- Developer(s): audEERING GmbH
- Initial release: September 2010; 15 years ago
- Stable release: 3.0.1 / January 4, 2022; 3 years ago
- Written in: C++
- Platform: Linux, macOS, Windows, Android, iOS
- Type: Machine learning
- License: Source-available, proprietary
- Website: audeering.com

= OpenSMILE =

openSMILE is source-available software for automatic extraction of features from audio signals and for classification of speech and music signals. "SMILE" stands for "Speech & Music Interpretation by Large-space Extraction". The software is mainly applied in the area of automatic emotion recognition and is widely used in the affective computing research community. The openSMILE project exists since 2008 and is maintained by the German company audEERING GmbH since 2013. openSMILE is provided free of charge for research purposes and personal use under a source-available license. For commercial use of the tool, the company audEERING offers custom license options.

== Application Areas ==
openSMILE is used for academic research as well as for commercial applications in order to automatically analyze speech and music signals in real-time. In contrast to automatic speech recognition which extracts the spoken content out of a speech signal, openSMILE is capable of recognizing the characteristics of a given speech or music segment. Examples for such characteristics encoded in human speech are a speaker's emotion, age, gender, and personality, as well as speaker states like depression, intoxication, or vocal pathological disorders. The software further includes music classification technology for automatic music mood detection and recognition of chorus segments, key, chords, tempo, meter, dance-style, and genre.

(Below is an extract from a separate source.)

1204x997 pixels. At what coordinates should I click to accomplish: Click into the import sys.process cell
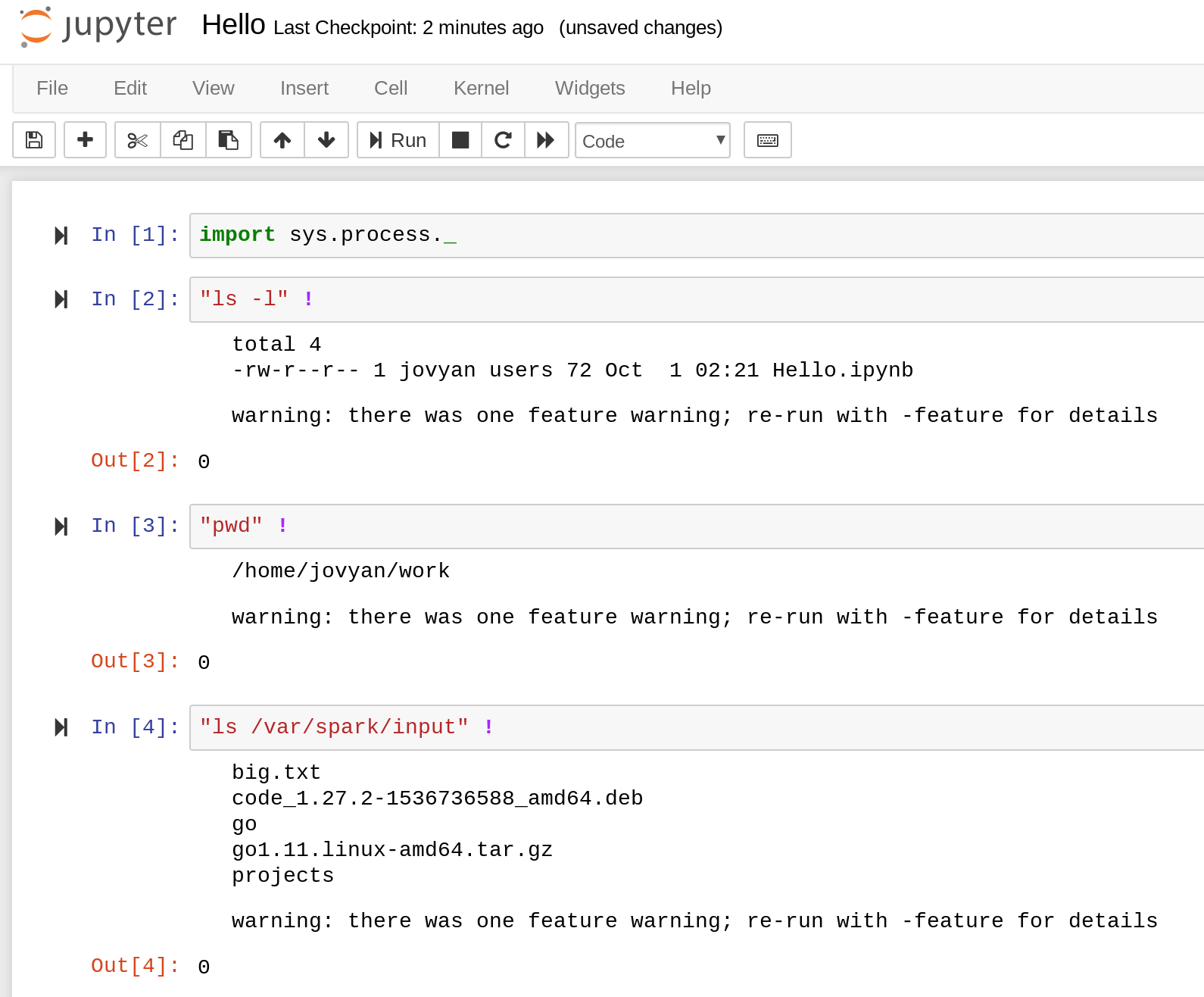[x=682, y=236]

The openSMILE toolkit serves as benchmark in manifold research competitions such as Interspeech ComParE, AVEC, MediaEval, and EmotiW.

== History ==
The openSMILE project was started in 2008 by Florian Eyben, Martin Wöllmer, and Björn Schuller at the Technical University of Munich within the European Union research project SEMAINE. The goal of the SEMAINE project was to develop a virtual agent with emotional and social intelligence. In this system, openSMILE was applied for real-time analysis of speech and emotion. The final SEMAINE software release is based on openSMILE version 1.0.1.

In 2009, the emotion recognition toolkit (openEAR) was published based on openSMILE. "EAR" stands for "Emotion and Affect Recognition".

In 2010, openSMILE version 1.0.1 was published and was introduced and awarded at the ACM Multimedia Open-Source Software Challenge.

Between 2011 and 2013, the technology of openSMILE was extended and improved by Florian Eyben and Felix Weninger in the context of their doctoral thesis at the Technical University of Munich. The software was also applied for the project ASC-Inclusion, which was funded by the European Union. For this project, the software was extended by Erik Marchi in order to teach emotional expression to autistic children, based on automatic emotion recognition and visualization.

In 2013, the company audEERING acquired the rights to the code-base from the Technical University of Munich and version 2.0 was published under a source-available research license.

Until 2016, openSMILE was downloaded more than 50,000 times worldwide and has established itself as a standard toolkit for emotion recognition.

== Awards ==
openSMILE was awarded in 2010 in the context of the ACM Multimedia Open Source Competition. The software tool is applied in numerous scientific publications on automatic emotion recognition. openSMILE and its extension openEAR have been cited in more than 1000 scientific publications until today.